The Professional Basketball League of America (1947–1948) was a basketball league in the United States that was started in 1947 in response to the tremendous upsurge in interest in basketball in the era immediately following World War II. The organization was underfunded compared to its competitors—the Basketball Association of America, the National Basketball League, and even the American Basketball League; there was simply not room in the marketplace for four major professional basketball leagues. The PBLA folded without completing its only season.
Miffed because he had been rebuffed in his attempt to become NBL president, Chicago industrialist Maurice White pulled his champion Gears out of the NBL to form the basis of his own league.

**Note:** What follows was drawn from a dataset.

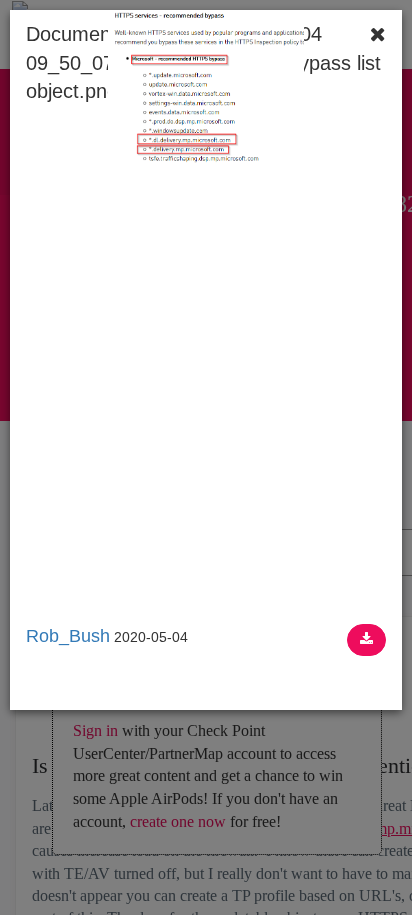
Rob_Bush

The new Professional Basketball League of America consisted of sixteen teams scattered through the South and Midwest, all owned and operated by White. His representative in Grand Rapids was a young attorney by the name of Gerald Ford, who 27 years later would become president of the United States. White lured dozens of major league players from both leagues to his new venture with lucrative two-year contracts. His grand scheme collapsed, however, just three weeks into the season when it became apparent that fans had little interest in any of the teams in the league other than the powerful Chicago Gears with star attraction George Mikan. Four surviving teams (Kansas City, Oklahoma City, St. Joseph, and Springfield) would attempt to continue by creating a subset of the league called the All America Basketball Conference. The attempt lasted all but a few games.